Of course, of course.....the protocol stack.
So, the NIC understands the low level protocols: the physical layer, the link layer, even maybe the network layer.
But, beyond that, the protocols are understood by software.
Can you explain more about how the OS puts all packets in order and passes them to the right process?
Not much too it really. What happens sort of depends.
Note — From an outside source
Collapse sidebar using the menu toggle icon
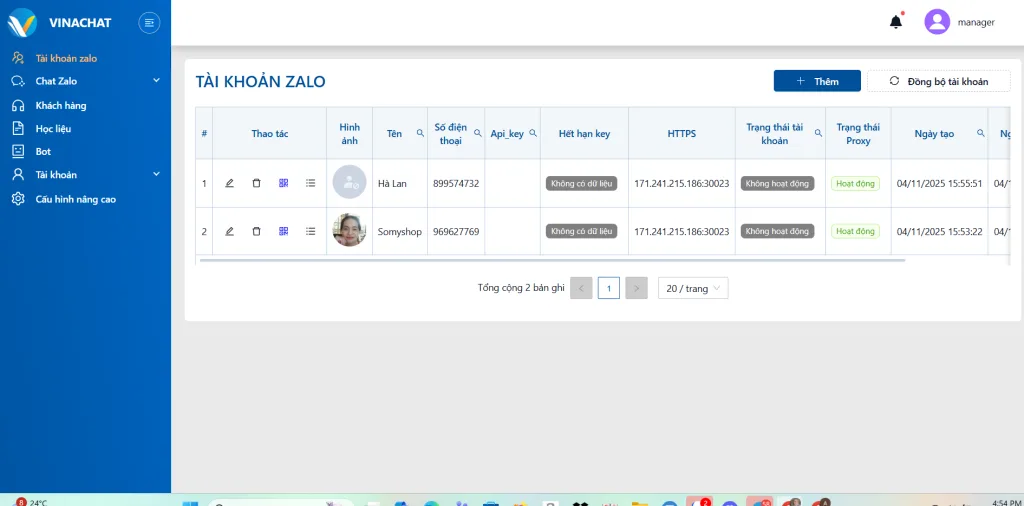The height and width of the screenshot is (506, 1024). [x=149, y=22]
Likely the OS will say to the NIC "Hey, this memory location is yours to scribble over." As the NIC gets packets, it will write directly to that memory location the full packet (full frame?). This is called
DMA. Once it is done writing, it notifies the OS via a CPU interrupt "Hey, I just wrote out some data". From there the OS will do what it does, whether it hands control over to the driver to do some extra processing on the data or something else depends somewhat on the particular OS. Generally, though, when it comes time to do the TCP stuff, the OS will do it all, it will inspect each packet, figure out the ordering, port, and application (the port is basically way of controlling what app gets what data). As part of the TCP protocol, the OS will check and see if it has all the information needed to start forwarding packets, if a packet comes in out of order the OS will hold off on forwarding one or more packets until the missing packet comes in. After a timeout, there will be a re-request for a numbered packet assuming that it simply died in the ether.
The driver is for a NIC is mostly for establishing a memory location that the NIC can write to as it comes in. Though, it may do more if the NIC has memory on it (like the Killer or whatever NICs that have 256mb of ram).
Once it gets into the application, that is where the Http protocol is handled. The application will read the http headers and then interpret the data as needed.